>> Begin

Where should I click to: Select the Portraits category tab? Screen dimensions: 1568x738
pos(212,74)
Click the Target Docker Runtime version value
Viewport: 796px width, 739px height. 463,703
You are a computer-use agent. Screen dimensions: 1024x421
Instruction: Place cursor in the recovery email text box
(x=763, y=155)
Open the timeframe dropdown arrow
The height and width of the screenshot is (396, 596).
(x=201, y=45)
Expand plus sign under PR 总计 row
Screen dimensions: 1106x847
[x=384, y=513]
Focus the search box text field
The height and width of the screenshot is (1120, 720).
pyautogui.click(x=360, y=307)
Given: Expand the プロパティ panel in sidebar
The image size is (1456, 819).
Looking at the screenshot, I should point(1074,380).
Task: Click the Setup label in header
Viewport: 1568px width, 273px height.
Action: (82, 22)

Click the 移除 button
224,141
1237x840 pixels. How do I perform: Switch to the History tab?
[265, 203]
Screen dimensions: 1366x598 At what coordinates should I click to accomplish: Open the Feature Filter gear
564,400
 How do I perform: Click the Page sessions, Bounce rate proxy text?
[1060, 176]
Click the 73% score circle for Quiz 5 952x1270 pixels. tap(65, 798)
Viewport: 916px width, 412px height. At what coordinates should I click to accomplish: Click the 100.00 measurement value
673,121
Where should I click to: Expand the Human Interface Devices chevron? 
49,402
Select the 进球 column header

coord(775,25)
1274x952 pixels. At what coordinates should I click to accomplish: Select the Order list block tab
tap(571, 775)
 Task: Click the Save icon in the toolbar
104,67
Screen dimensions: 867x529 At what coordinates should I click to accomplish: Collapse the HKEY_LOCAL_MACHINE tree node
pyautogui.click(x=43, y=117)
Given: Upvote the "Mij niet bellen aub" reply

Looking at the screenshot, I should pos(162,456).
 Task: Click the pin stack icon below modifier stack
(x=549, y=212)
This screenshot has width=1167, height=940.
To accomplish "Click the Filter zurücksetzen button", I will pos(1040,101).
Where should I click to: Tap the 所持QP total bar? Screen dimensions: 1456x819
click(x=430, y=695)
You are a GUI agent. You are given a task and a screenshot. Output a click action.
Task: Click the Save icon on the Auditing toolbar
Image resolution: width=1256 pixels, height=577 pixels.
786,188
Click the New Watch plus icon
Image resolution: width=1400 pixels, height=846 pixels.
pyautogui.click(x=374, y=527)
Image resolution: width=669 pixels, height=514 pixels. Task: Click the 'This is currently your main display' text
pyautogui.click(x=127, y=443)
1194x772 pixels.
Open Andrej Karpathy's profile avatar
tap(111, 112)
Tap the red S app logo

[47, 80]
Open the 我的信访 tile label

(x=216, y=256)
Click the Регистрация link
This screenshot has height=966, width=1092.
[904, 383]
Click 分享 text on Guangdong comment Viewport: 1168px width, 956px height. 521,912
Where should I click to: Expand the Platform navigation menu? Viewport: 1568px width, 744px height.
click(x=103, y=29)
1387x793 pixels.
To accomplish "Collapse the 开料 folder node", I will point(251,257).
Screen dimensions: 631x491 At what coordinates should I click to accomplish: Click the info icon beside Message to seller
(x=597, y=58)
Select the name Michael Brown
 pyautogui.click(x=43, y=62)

>> End

Given task:
Copy out the entries above without any changes, starting at the line that contains "1387x793 pixels." and continuing up to and including the last line of the entries.

Answer below:
1387x793 pixels.
To accomplish "Collapse the 开料 folder node", I will point(251,257).
Screen dimensions: 631x491 At what coordinates should I click to accomplish: Click the info icon beside Message to seller
(x=597, y=58)
Select the name Michael Brown
 pyautogui.click(x=43, y=62)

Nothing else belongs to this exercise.